"Country needs us to dance it to keep it healthy”
This single statement completely changed everything I thought I knew about dance and continues to drives my work today. It was generously shared with me by one of my teachers, Jamie Marloo Thomas, founder of Wayapa Wuurrk and respected senior knowledge-holder among the Peek Whurrung Gunditjmara and GunnaiKurnai communities.
This concept suggests that dance is a core part of our custodial relationship with Earth, rather than a practice solely for human benefit. In which case, dance is understood as an essential energetic exchange, an act of reciprocity that not only expresses our connection to the land but literally heals it.
Various cultural stories and physical markers provide anecdotal evidence of this through the ecological regeneration of degraded sites that hosted dance ceremonies in recent years.
Major Sumner, Ngarrindjeri elder and ceremonial coordinator of the Murrundi Ruwe Pangari Ringbalin (or River Country Spirit Ceremony), echoes this view stating that -
“We [Ngarrindjeri people] believe when you dance on the land, you're letting Mother Earth know you still care about her…this is about restoring the energy, dancing the spirit back into country, dancing the spirit back into ourselves”.

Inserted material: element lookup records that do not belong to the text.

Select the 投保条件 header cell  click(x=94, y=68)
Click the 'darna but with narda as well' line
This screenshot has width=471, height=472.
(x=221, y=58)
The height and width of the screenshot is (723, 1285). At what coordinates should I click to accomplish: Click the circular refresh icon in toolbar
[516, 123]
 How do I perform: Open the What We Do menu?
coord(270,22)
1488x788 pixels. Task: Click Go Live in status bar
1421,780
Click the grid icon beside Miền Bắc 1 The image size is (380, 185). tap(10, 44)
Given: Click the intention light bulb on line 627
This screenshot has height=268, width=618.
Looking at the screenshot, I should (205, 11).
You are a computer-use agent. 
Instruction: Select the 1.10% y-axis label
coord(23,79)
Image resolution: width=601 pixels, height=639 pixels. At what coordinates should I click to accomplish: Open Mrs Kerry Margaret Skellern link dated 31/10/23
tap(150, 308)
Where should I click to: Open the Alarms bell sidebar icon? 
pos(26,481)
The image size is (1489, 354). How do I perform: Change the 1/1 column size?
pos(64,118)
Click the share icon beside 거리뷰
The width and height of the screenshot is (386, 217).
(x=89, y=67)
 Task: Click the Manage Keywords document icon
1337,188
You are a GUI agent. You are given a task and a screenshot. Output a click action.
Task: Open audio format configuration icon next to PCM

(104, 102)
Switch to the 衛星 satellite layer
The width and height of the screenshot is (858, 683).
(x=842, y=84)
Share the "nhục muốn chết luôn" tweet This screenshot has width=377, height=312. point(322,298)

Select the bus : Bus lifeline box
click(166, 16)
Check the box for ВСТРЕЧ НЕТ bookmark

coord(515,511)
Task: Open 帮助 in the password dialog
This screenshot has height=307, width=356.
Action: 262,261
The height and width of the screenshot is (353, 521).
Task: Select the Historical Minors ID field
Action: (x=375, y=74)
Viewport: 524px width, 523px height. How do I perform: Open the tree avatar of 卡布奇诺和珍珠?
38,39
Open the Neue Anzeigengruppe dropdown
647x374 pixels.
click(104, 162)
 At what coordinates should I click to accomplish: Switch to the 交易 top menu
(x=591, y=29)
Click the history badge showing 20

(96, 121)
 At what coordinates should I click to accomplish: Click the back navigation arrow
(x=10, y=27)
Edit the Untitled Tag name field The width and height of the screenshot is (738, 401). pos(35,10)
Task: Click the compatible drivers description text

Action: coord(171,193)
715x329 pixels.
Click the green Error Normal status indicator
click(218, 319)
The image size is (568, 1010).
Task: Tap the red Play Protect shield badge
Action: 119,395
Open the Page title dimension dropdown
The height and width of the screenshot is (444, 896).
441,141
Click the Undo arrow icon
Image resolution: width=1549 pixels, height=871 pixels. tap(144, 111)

With this in mind, Sumner (also known as Uncle Moogy) developed the Ringbalin dance ceremony in 2010 which brought together Aboriginal Nations across the Murray-Darling Basin to heal the river from the Millennium Drought (2001-2009). This drought pushed the MDB to the brink of collapse and was the worst drought since European settlement. Yet weeks after the first Ringbalin ceremony, the drought began to break and the MDB received the most rainfall in Australia’s recorded history the following year! Coincidence or clear evidence of the Earth calling us to dance? I highly recommend watching the documentary Ringbalin and you can decide: https://www.youtube.com/watch?v=9aXRodi4SHY
Either way, I believe this concept offers a radical new way of thinking about our relationship to the natural world — one that fundamentally challenges current social beliefs (particularly within the environmental movement) that the earth would be better off without us. Instead, it boldly suggests;
That we are home on Earth and we belong as stewards who are needed and loved. And if we are able to move past modern distortions of dance and remember its true power for connection, celebration and healing — we may just possess one of the greatest tools for planetary restoration right in our bodies.